As autoridades disseram que está a dissipar-se a esperança de encontrar sobreviventes entre os 112 desaparecidos em dois dias de chuvas torrenciais e deslizamentos de terras nas regiões oeste e sul.

O Centro de Gestão de Desastres (DMC) do Sri Lanka, num relatório citado pela agência Efe, refere 442.299 pessoas afetadas pela chuva em 15 dos 25 distritos do país, com 101.638 pessoas resgatadas em 319 locais.

Os níveis de água nos distritos de Hambantota e Ratnapura estão a começar a diminuir, mas noutros lugares, como no rio Nilvala, o nível da água está a subir, disse à Efe o porta-voz do DMC, Pradeep Kodippili. E apesar de o tempo ter melhorado, mais chuvas estão previstas para hoje e segunda-feira.

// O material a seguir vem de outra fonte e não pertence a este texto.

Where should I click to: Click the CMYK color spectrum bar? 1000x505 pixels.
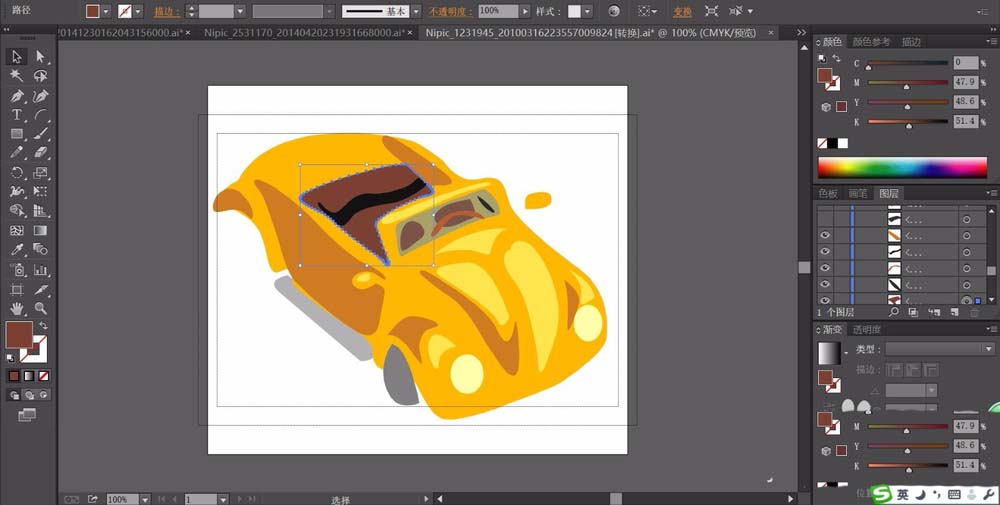902,167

“Fomos capazes de retirar as pessoas dos locais ao redor durante a noite”, acrescentou Pradeep Kodippili. Trabalhadores dos serviços de resgate têm tentado colocar sacos de areia nas margens do rio.

O número de pessoal afeto ao trabalho de emergência aumentou para 1.700 e estão a ser preparados veículos militares de transporte para ajudar na evacuação das áreas afetadas, disse o porta-voz militar, Senevirathne Roshan.

As Nações Unidas informaram que estão a prestar assistência nos esforços de socorro em resposta a um apelo do Governo.

Os deslizamentos de terras são comuns no Sri Lanka durante a estação das monções, atendendo à deflorestação, que deixa o solo incapaz de absorver a água.

A forte precipitação registada nos últimos dias no Sri Lanka, país normalmente afetado por chuvas durante a época das monções (que atinge o sul da Ásia no período do verão), surge após vários meses de seca.

Em finais do ano passado, o Sri Lanka foi atingido pela pior seca da última década, com cerca de 713.000 pessoas afetadas.